What You Should Know About Politics . . . But Don’t, Fourth Edition | Jessamyn Conrad

Summary of: What You Should Know About Politics . . . But Don’t, Fourth Edition: A Nonpartisan Guide to the Issues That Matter
By: Jessamyn Conrad

Introduction

Dive into the world of politics and gain a clear understanding of the major issues that have shaped the United States over the past few decades. This summary of ‘What You Should Know About Politics . . . But Don’t’ examines the intricacies of the American economy, the role of the United States in international affairs, the constant struggle for healthcare reform, the ongoing debate on climate change, and the ever-evolving cultural and social issues. As you explore this nonpartisan guide, you can expect to unravel the core of political and economic debates, discover the key players, and grasp the overarching themes that have influenced policy decisions.

Striking the Economic Balance

The federal government aims to maintain “just right” economic growth without overheating the machinery. The housing bubble of 2008 led to the scrutiny of Fannie Mae and Freddie Mac while sparking the Occupy Wall Street movement, criticizing the power and influence held by Wall Street and DC elites. There are disagreements over tax policies between Republicans and Democrats with the latter asserting the necessity of taxes to fund social programs, safety nets, and public infrastructure. The fundamental mistake lies in the opposite views on the role of government – the liberals prefer state intervention while the conservatives view it as the enemy of societal progress.

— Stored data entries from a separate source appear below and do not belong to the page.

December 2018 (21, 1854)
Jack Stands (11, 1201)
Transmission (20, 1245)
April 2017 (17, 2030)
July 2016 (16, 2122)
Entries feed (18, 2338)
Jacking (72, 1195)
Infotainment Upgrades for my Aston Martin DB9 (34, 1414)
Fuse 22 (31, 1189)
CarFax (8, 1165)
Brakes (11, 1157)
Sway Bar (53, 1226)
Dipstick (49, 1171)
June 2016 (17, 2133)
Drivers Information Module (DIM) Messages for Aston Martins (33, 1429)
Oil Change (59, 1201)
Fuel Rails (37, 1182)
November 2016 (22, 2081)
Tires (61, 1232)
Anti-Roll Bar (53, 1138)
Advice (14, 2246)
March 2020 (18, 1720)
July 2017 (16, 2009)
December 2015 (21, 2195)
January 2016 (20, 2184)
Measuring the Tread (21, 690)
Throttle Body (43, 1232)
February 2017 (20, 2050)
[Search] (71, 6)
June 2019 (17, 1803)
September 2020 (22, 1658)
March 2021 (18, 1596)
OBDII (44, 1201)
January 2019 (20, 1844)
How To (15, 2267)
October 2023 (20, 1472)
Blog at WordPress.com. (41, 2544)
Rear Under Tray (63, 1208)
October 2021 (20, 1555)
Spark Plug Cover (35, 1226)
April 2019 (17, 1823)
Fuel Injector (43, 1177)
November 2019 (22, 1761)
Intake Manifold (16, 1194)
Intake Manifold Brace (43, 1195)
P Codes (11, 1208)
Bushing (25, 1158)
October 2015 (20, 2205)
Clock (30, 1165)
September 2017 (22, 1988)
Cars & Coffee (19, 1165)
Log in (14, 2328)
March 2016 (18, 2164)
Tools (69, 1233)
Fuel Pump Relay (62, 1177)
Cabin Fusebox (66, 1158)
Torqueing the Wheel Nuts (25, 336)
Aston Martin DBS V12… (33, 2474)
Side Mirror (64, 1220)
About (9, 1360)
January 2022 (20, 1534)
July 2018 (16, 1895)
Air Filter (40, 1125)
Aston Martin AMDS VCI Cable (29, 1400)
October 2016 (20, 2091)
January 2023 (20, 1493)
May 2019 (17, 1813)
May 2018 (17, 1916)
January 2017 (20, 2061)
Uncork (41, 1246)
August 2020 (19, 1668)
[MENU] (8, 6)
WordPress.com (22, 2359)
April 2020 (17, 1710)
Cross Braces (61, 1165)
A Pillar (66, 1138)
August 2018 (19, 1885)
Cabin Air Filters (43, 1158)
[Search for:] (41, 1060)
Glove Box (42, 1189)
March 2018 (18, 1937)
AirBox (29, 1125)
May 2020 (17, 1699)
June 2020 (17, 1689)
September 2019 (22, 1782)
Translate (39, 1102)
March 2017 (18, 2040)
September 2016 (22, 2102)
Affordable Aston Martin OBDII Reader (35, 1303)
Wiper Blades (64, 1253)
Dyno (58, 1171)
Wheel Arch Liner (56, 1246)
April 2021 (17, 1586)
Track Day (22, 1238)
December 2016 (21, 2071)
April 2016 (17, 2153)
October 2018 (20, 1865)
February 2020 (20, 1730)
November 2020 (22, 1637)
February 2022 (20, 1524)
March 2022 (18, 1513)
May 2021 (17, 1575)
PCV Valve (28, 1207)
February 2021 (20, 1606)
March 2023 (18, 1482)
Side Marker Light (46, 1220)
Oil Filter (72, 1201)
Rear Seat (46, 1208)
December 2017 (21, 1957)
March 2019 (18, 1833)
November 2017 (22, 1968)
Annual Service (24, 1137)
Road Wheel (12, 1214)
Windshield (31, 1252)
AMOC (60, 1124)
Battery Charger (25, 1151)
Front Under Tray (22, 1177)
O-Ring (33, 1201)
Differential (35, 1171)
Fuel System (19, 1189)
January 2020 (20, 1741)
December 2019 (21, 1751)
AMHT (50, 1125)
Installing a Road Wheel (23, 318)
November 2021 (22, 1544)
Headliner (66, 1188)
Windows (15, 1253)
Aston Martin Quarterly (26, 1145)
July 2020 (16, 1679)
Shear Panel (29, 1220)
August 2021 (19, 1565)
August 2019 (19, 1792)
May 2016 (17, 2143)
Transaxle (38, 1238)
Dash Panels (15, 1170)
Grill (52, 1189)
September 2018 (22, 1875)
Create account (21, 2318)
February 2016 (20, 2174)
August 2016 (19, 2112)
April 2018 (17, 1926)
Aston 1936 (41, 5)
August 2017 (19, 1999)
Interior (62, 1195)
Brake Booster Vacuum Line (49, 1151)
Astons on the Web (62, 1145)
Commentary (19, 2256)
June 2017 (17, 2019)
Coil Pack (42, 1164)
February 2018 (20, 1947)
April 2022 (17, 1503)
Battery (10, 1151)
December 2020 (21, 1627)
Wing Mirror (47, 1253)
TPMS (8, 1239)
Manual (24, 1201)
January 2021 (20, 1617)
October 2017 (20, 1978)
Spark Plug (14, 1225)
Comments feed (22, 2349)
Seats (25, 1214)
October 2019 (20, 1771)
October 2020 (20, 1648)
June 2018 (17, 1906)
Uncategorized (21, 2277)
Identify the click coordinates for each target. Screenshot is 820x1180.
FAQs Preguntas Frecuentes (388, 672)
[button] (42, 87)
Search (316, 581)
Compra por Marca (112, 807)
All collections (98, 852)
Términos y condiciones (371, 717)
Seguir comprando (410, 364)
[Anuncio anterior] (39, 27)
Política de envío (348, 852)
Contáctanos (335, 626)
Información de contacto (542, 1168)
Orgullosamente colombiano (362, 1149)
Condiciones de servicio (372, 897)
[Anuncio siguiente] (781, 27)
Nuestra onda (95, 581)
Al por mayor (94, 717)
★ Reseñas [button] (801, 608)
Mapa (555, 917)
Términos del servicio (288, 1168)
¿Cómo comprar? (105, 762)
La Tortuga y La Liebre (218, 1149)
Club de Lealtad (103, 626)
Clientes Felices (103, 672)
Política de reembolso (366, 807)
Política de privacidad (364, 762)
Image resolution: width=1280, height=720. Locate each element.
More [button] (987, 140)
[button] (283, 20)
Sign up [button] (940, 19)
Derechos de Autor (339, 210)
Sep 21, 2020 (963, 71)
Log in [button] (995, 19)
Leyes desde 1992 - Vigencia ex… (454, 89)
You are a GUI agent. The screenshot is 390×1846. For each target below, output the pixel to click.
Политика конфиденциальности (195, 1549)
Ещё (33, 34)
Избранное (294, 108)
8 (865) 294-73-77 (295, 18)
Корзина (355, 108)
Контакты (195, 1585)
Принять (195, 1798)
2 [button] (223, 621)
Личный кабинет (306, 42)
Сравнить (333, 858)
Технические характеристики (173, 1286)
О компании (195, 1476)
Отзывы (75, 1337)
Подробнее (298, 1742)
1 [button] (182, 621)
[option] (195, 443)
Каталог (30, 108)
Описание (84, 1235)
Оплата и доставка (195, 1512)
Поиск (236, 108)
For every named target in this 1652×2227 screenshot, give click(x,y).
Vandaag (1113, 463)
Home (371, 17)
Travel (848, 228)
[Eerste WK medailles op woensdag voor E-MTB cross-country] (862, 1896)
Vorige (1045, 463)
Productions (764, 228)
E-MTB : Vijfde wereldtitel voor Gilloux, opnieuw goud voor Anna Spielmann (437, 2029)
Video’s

America’s Foreign Policy in Recent Decades

The United States established its neutral party status in 1823 while warning European powers to halt further Western Hemisphere colonization. In 1898, they became a colonial power after the Spanish-American War. During World War I, President Woodrow Wilson adopted an isolationist position, but later, the United States became a global war participant. The Cold War led to American intervention in Vietnam. Recent foreign entanglements occurred in the Middle East with President George H.W. Bush’s Gulf War, which left Saddam Hussein in power, fearing a subsequent civil war if he were removed. After the 9/11 attacks, President George W. Bush ousted Hussein, despite lacking United Nations approval. The media and Congress supported his claim that Iraq had weapons of mass destruction, but the outcome was not as anticipated, and Iraq plunged into chaos.

The Pitfalls of US Healthcare

While the US boasts of the best healthcare in the world, over 40 million citizens lack insurance coverage, and medical bills push many Americans into bankruptcy. The government only provides care to those aged 65 and over and the poor. Democrats believe in universal access, but Republicans oppose more government involvement. Factors driving up medical costs include high drug prices and competition between hospitals for the newest treatments.

The American healthcare system is renowned for its high standards of care, but for many citizens, it is financially out of reach. The United States is the only industrialized country without universal healthcare coverage. Over 40 million Americans lack insurance coverage, which makes medical bills a leading cause of personal bankruptcy. Most people gain health insurance through employers, who provide health management organizations or preferred provider organizations. The government provides care through Medicare and Medicaid, but only for specific groups.

The country is divided on how to address the issue of universal healthcare access. While Democrats believe it is a fundamental human right, Republicans oppose more government involvement in healthcare. High drug prices are another problem, with pharmaceutical companies citing research and development costs, while skeptics argue that patients can purchase the same drugs for less abroad. Furthermore, hospitals compete by investing in cutting-edge equipment, adding to overall costs. The question is whether access to medical treatment is a basic human right or a privilege only for the privileged few.

Climate Change Solutions

Despite the scientific reality of climate change, political action has not sufficiently addressed the issue. Cap-and-trade systems, including carbon credits and offsets, offer one solution. Additionally, alternative energy sources like solar, wind, and ethanol present themselves as viable green options to replace fossil fuels. However, challenges remain, as wind and solar power are not always reliable, and traditional ethanol production methods require high resource inputs. As an alternative, switchgrass is a low-maintenance plant that can replace corn as a source for ethanol. Overall, the debate has shifted from the existence of climate change to the best solutions to mitigate its effects.

Civil Liberties and Government Actions

In the United States, political debates over civil liberties often focus on gun rights, torture, and wiretapping policies. Liberals tend to support stricter gun control policies, while opposing torture and wiretapping. Conservatives are the opposite, opposed to gun control but supportive of torture and wiretapping. Libertarians consistently advocate for civil liberties. Disagreements over gun control policies are based on opposing interpretations of the Second Amendment. The Fourth Amendment, which guarantees protection against unreasonable searches and seizures, is another source of controversy. After the 9/11 terror attacks, warrantless wiretaps of American citizens speaking to foreign nationals were allowed under the Bush administration. Republicans argued that the initiative targeted enemies of the state during a time of war and that foreign nationals do not receive Fourth Amendment protections. This issue highlights a strong division between urban and rural attitudes toward guns, as well as differing opinions on the limits of government power and individual liberties.